═════ LEESTEKST ═════

Vragen die deze tekst oproept

Er zitten enkele moeilijkheden in dit verhaal over de genezing van de lamme bij het badhuis Betzata (of Betesda – huis van schaamte of genade) bij de Schaapspoort in Jeruzalem. Waarom zo’n precieze plaatsaanduiding? Wat is de betekenis van 38 jaar ziek zijn? Waarom vindt er pas genezing plaats als het water in beweging komt? Waarom maar één genezing per keer? Wat is het verband tussen deze ziekte en de zonde? Waarom moet hij zijn bed oppakken en meenemen? Waarover gaat de discussie over het werken op sabbat?

Augustinus’ uitleg: genezing van de ziel

In de laatantieke oudheid is men nog goed bekend met het gebruik van een badhuis. Wij worden geholpen door de archeologische opgravingen op precies deze plek: de fundering met restanten van de vijf zuilengangen is teruggevonden. Augustinus heeft in de veertigdagentijd herhaaldelijk over dit verhaal gepreekt, waarschijnlijk omwille van de catechumenen die zich in de paasnacht willen laten dopen. Vier teksten zijn bewaard gebleven: de preken 124,125, 125A (met telkens een ander accent) in De weg komt naar u toe en traktaat 17 over het Johannesevangelie in Geef mij te drinken waarin hij de tekst volledig bespreekt.

═════ RUWE GEGEVENS ═════

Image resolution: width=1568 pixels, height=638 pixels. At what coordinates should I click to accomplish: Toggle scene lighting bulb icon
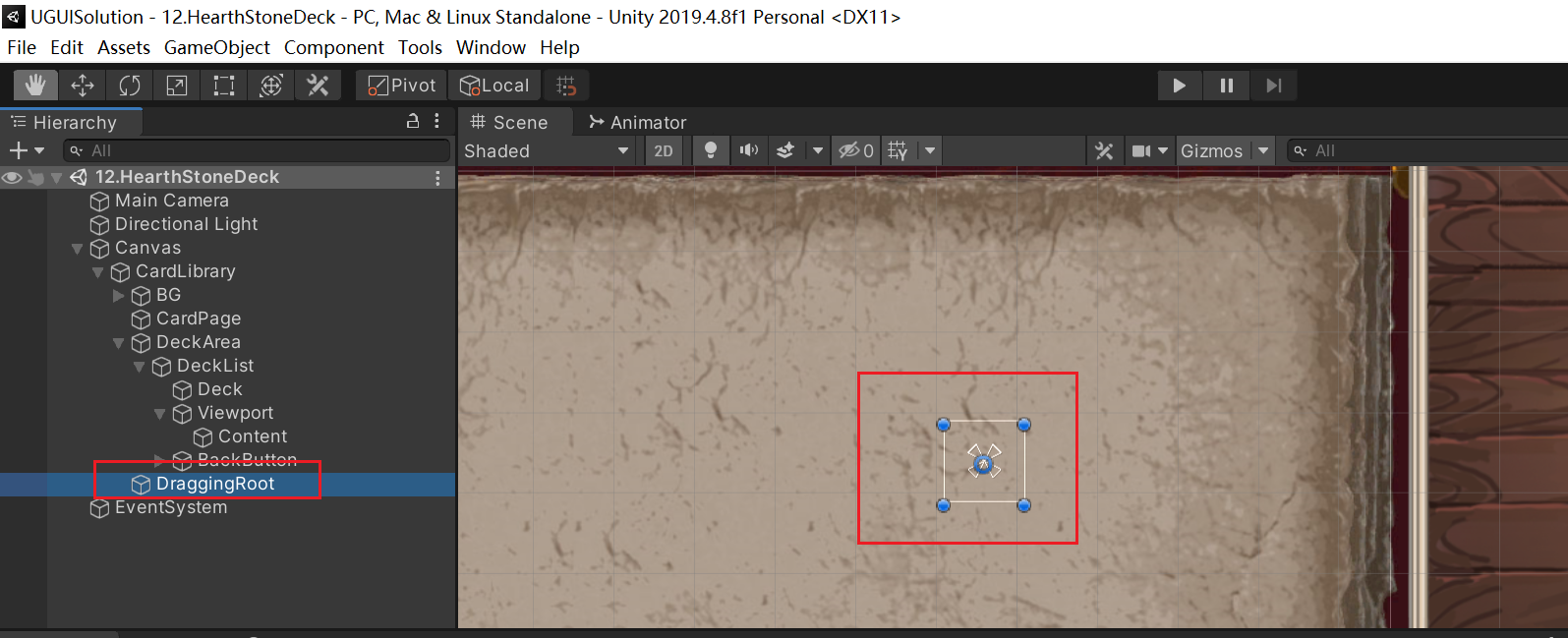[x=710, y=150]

═════

DOEL A: Wat is volgens de leestekst bij de archeologische opgravingen teruggevonden?
DOEL B: Vertaal de volgende zin uit de leestekst in het Engels: "In de laatantieke oudheid is men nog goed bekend met het gebruik van een badhuis."
DOEL C: Geef het deel van de leestekst weer vanaf "Augustinus’ uitleg: genezing" tot en met "tekst volledig bespreekt.".
De gegevens spelen hierbij geen enkele rol.

SCHRIFTELIJK ANTWOORD A: De fundering met restanten van de vijf zuilengangen.

SCHRIFTELIJK ANTWOORD B: In late antiquity, people were still well acquainted with the use of a bathhouse.

SCHRIFTELIJK ANTWOORD C:
Augustinus’ uitleg: genezing van de ziel

In de laatantieke oudheid is men nog goed bekend met het gebruik van een badhuis. Wij worden geholpen door de archeologische opgravingen op precies deze plek: de fundering met restanten van de vijf zuilengangen is teruggevonden. Augustinus heeft in de veertigdagentijd herhaaldelijk over dit verhaal gepreekt, waarschijnlijk omwille van de catechumenen die zich in de paasnacht willen laten dopen. Vier teksten zijn bewaard gebleven: de preken 124,125, 125A (met telkens een ander accent) in De weg komt naar u toe en traktaat 17 over het Johannesevangelie in Geef mij te drinken waarin hij de tekst volledig bespreekt.